6- Ağzı tatsızken (aş yermede) kadın tesadüfen bir çirkin adam, deve, tavşan gibi şeyler görürse çocuğu çirkin olur.
7- Ağzı tatsız bir kadın, tesadüfen yılan görürse çocuğu çevik, kurt görürse kahraman olur.
8- Hamile bir kadın, rüyasında koyun görürse, çocuğu uslu olur. Buğday ve at görürse çocuğunun rızkının bol ve kahraman olacağına işarettir.
9- Hamile bir kadın rüyasında boncuk ve süs eşyaları görürse, doğacak çocuğunun kız, para görürse erkek olacağına inanılır.
10- Doğacak kız çocuklarının bibisine (halasına), oğlanların ise dayısına çekeceği inancı vardır. Buna dair bir de atasözü söylenmiştir: Kadın gerek bey doğura! Beğin dayısı yiğit ola!
Yiğit çocuklar yetiştirmek isteyen genç, evlenirken alacağı kızın kardeşine bakmalıdır. Eğer kızın kardeşi yiğit ise, gencin soyunun yiğit olacağı inancı vardır.
11- Doğan çocuk bir zar içinde sarılı doğarsa buna "gömlekli uşak" derler ki, bu, çocuğun öksüz kalacağına hükmolunur.

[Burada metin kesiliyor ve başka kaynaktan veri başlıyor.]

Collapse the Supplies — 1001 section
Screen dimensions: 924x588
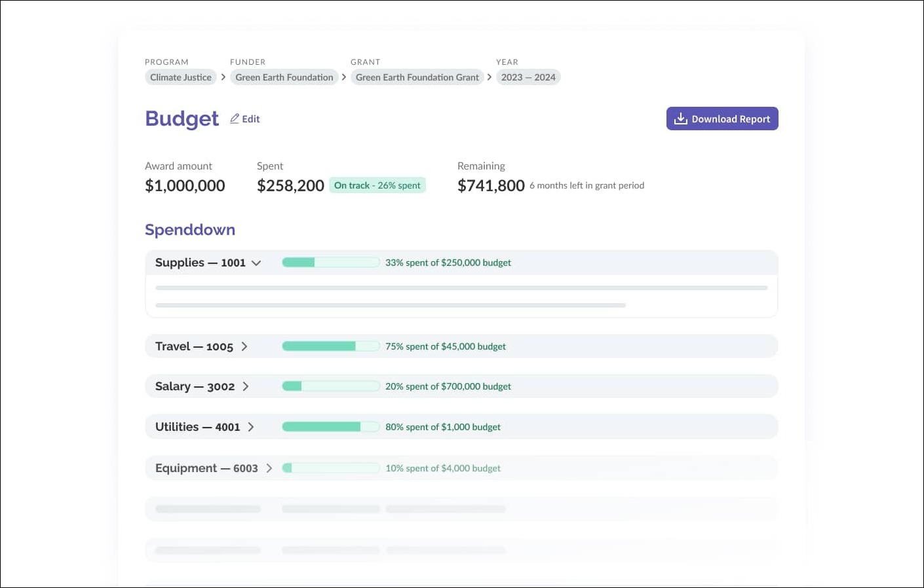pyautogui.click(x=256, y=263)
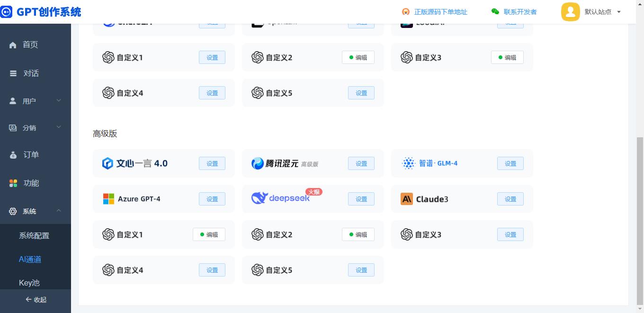Click 设置 button for 文心一言 4.0

coord(212,163)
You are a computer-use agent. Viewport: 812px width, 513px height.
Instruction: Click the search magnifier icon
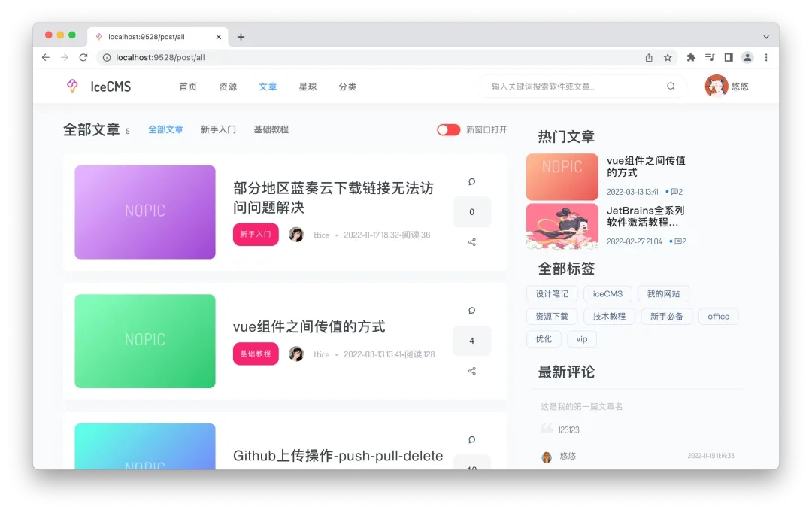click(670, 86)
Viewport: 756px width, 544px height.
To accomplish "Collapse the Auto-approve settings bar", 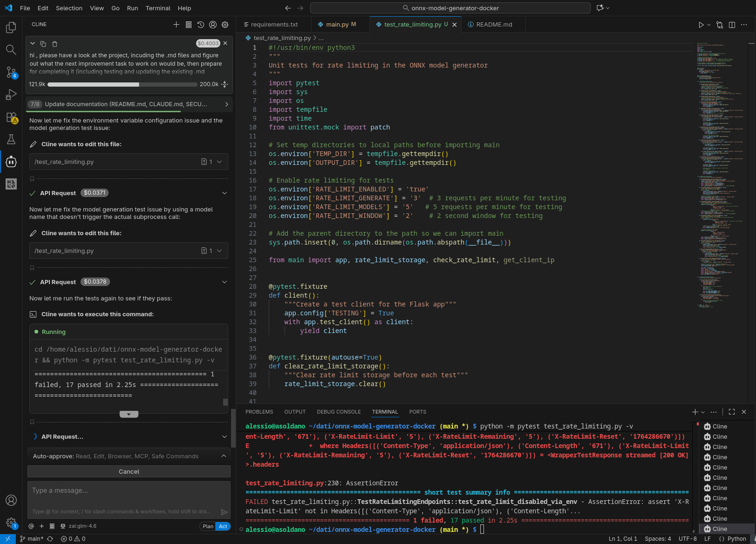I will 224,456.
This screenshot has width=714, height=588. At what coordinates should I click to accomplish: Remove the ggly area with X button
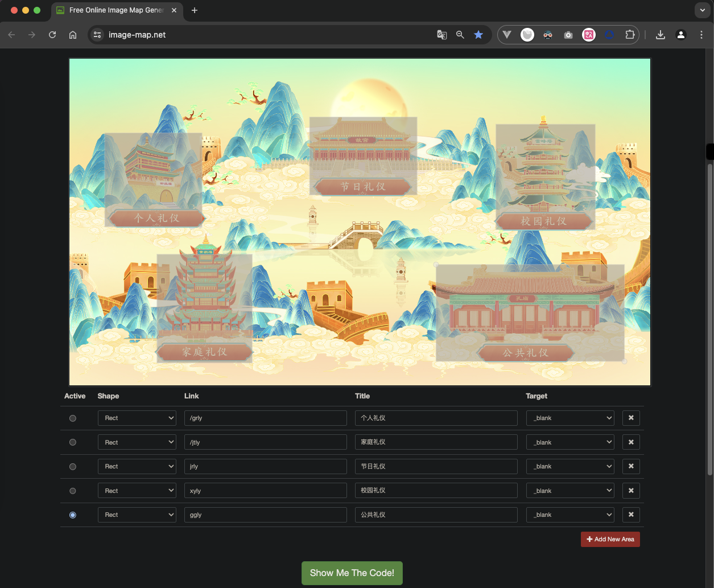point(631,515)
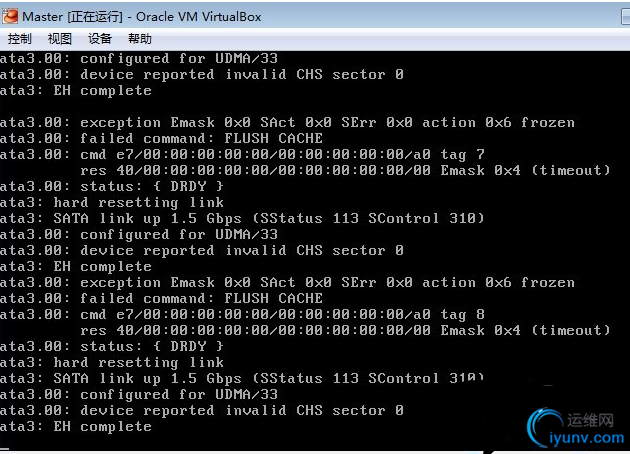630x454 pixels.
Task: Click the bottom 'device reported invalid CHS sector' line
Action: pos(202,410)
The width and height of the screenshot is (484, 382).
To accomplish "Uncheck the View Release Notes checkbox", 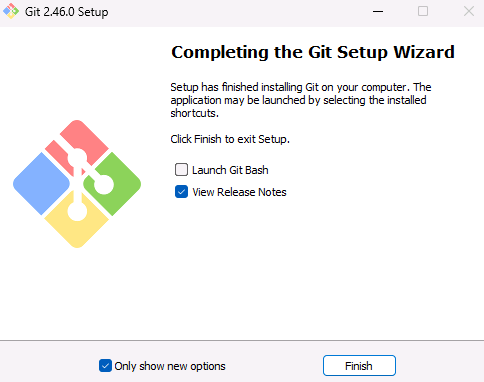I will point(181,192).
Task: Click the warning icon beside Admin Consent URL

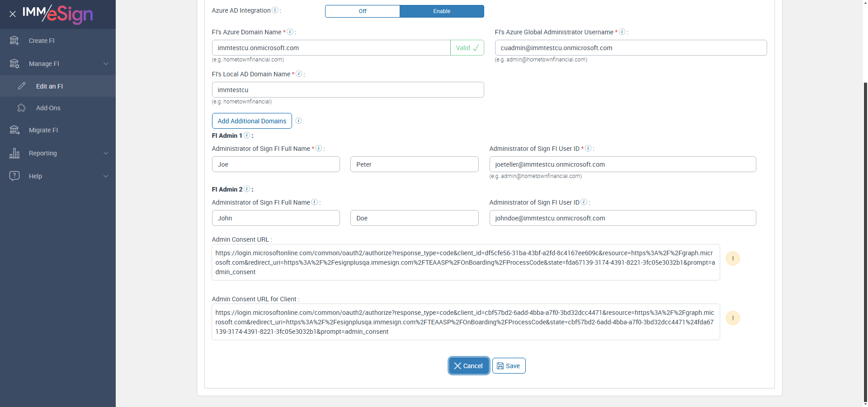Action: tap(732, 258)
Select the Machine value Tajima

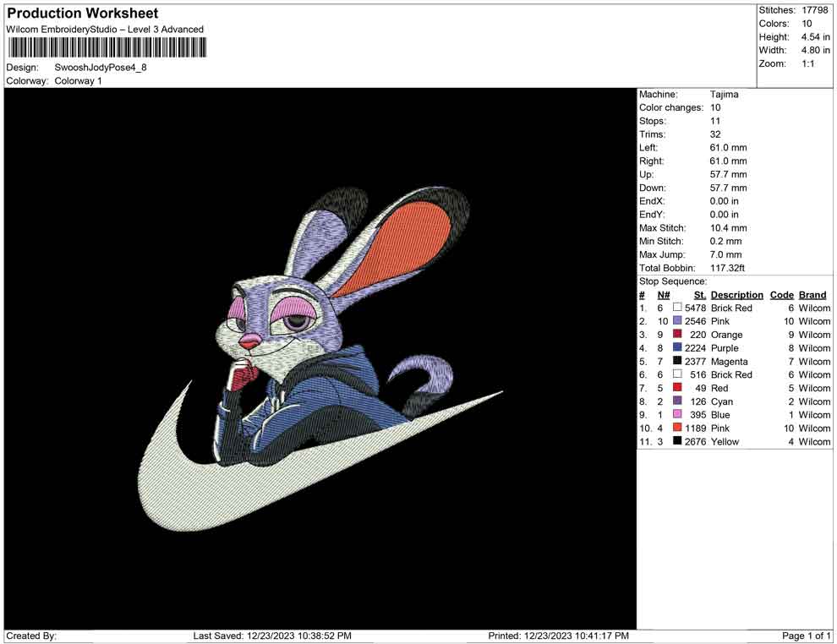(x=724, y=95)
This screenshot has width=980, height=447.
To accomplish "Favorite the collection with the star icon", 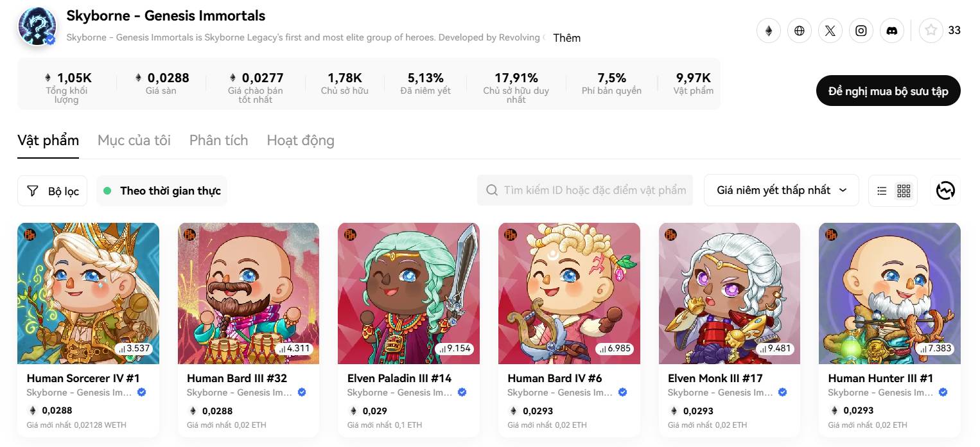I will (x=931, y=30).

12- Doğan çocuğun ağzında diş bulunursa, o çocuk, babasının başını yiyecek diye bilinir.
13- Bir hafta içinde bir köyde, iki evde çocuk doğarsa bu çocukların anaları kırkıncı gün karşı karşıya gelerek birbirleriyle bir demir parçası veya bir iğne değiş tokuş ederler. Bu iş çocuklardan birine kırk basmaması içindir.
14- Kırk basan çocuğun vücuduna ebesi iğne bağlamak ve usturayla bazı yerlerini kanatmak suretiyle tedavi eder.
15- Dönme Hastalığı. Çocuğu kırk basarsa, onu, bir terazinin gözüne koyarlar terazinin diğer gözüne hayvan tezeği doldururlar, ölçerler ve tezeği bir yerde saklarlar. Bir hafta geçince çocuğu tekrar ölçerler ve eğer ağırlık gözüne bir tezek eklemek gerekiyorsa, tekrar tartarlar. Ve ana-babası çocuğu kucaklarına alarak köre (mezarlığa) götürürler. Çocuğu burada bırakarak geri dönerler, eğer çocuk mezarlıkta ağlarsa döndü derler, ağlamazsa mutlaka öleceğine inanırlar.
16- Çocuğun diş çıkarma zamanında hedik (kaynamış buğday) kaynatılıp komşulara gönderilir. Diş çıkaran çocuk kız ise, komşulardan hediye olarak boncuk, erkek ise para gelir.